Antonio Serrano, economista y director del Instituto de Estudios Económicos Coahuila Sureste. ESPECIAL
Puntualizó que en el sur mexicano no tendría ningún problema porque hay tanto gas que incluso sobra y hay quemadores de gas para poder seguir sacando petróleo

La reforma energética del Gobierno federal encabezado por el presidente Andrés Manuel López Obrador castiga principalmente al norte del país, además aumentará los costos de producción para las empresas aunque los hogares no tendrán problema, de acuerdo con un análisis de Antonio Serrano, economista y director del Instituto de Estudios Económicos Coahuila Sureste, de Canacintra.

“El gran problema es que esta ley castiga de manera segmentada a nuestro país, porque la parte que produce, la parte que genera trabajo, la parte que necesita electricidad para producir y mantener el sistema económico en movimiento es la parte del centro del país hacia el norte, es la que más va a pagar el costo contaminante de esto y desde luego los costos de transferencia en la red”, dijo el especialista y también columnista de VANGUARDIA en Conversando, con Carlos Arredondo.

Puntualizó que en el sur mexicano no tendría ningún problema porque hay tanto gas que incluso sobra y hay quemadores de gas para poder seguir sacando petróleo.

“A las casas no sería tanto problema, pero a las empresas sí”, señaló el economista.

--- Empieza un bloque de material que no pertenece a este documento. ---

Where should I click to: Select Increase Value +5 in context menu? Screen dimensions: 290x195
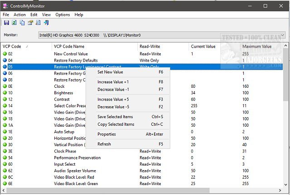click(113, 99)
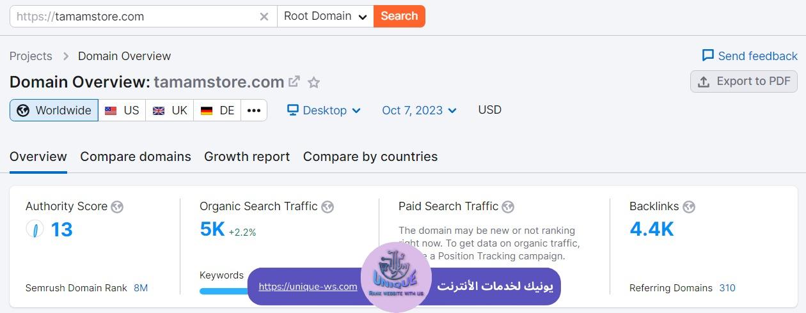This screenshot has width=806, height=313.
Task: Switch database to UK
Action: [x=170, y=111]
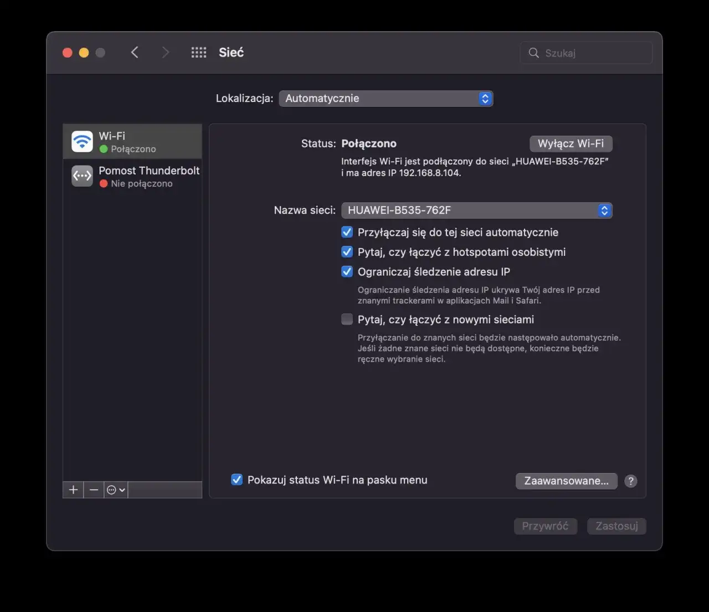Remove service with the minus button
Screen dimensions: 709x612
tap(94, 490)
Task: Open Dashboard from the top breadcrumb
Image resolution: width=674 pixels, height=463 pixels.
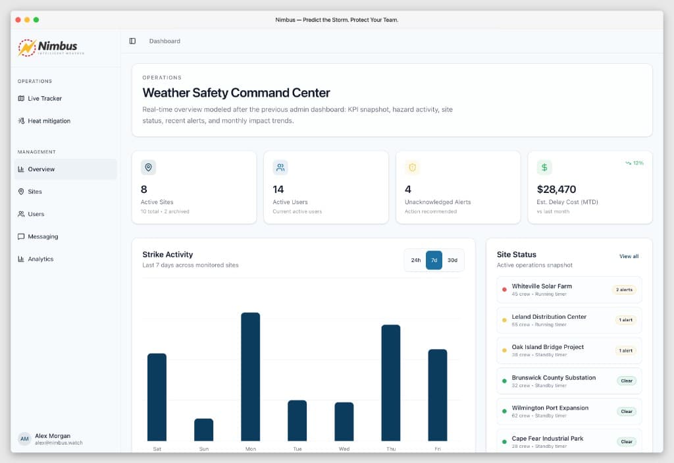Action: 165,41
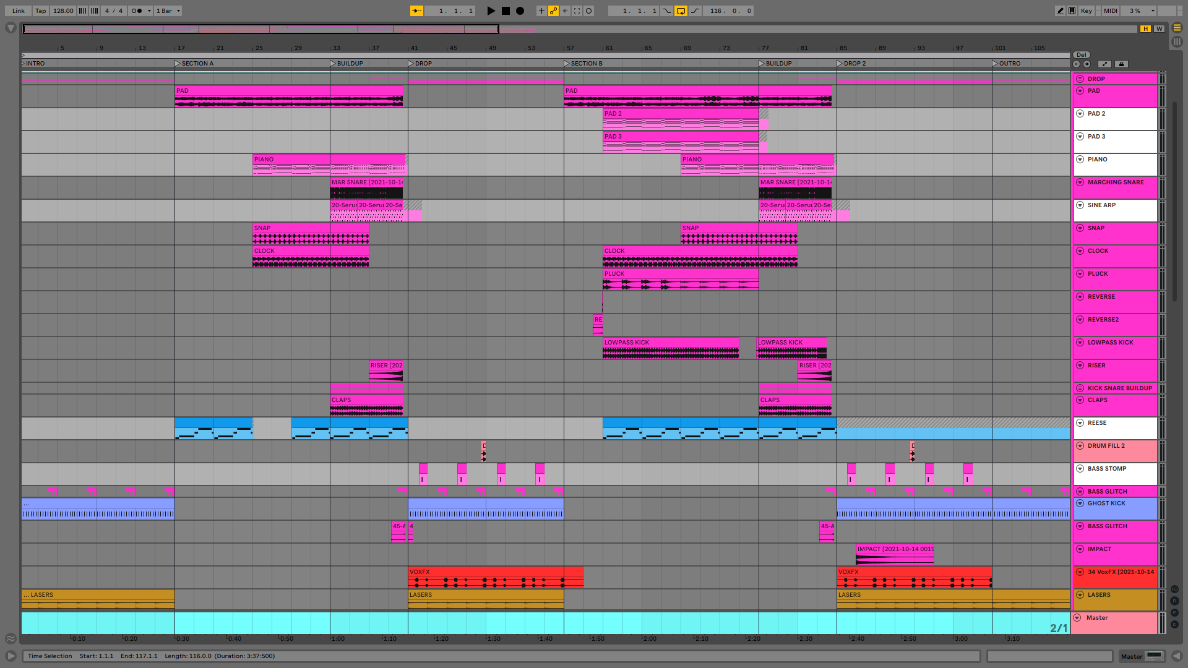The image size is (1188, 668).
Task: Toggle the Arrangement Loop switch
Action: click(x=681, y=11)
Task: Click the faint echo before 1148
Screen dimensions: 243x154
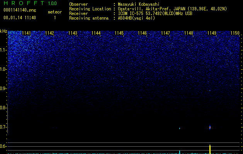Action: click(x=180, y=128)
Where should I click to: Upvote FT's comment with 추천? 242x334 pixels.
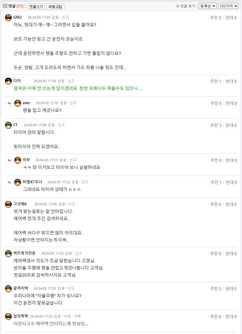(216, 125)
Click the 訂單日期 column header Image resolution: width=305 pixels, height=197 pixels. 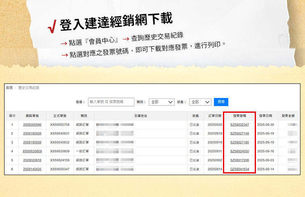(x=214, y=116)
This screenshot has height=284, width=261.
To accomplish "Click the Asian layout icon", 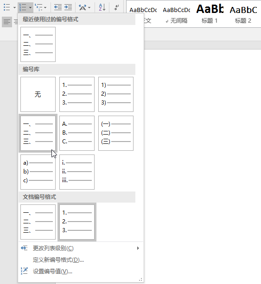I will click(x=83, y=7).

Asimismo detalló que el principal problema de esta reforma es que le otorga una ventaja total a la CFE porque convierte a la Comisión como primer proveedor de todos los usuarios, y solo en caso de que la paraestatal no pueda abastecer, entonces podría entrar el productor independiente.

Es decir, el Gobierno crea condiciones para que solo los negocios gubernamentales prosperen, dejando de lado a los competidores, lo cual entra en controversia con el artículo 28 de la Constitución, que señala que todo ciudadano mexicano tiene derecho a ser servido bajo un esquema de competencia económica.

Por eso en las semanas siguientes se verá una batalla jurídica en tribunales, así como amparos en el sector productivo.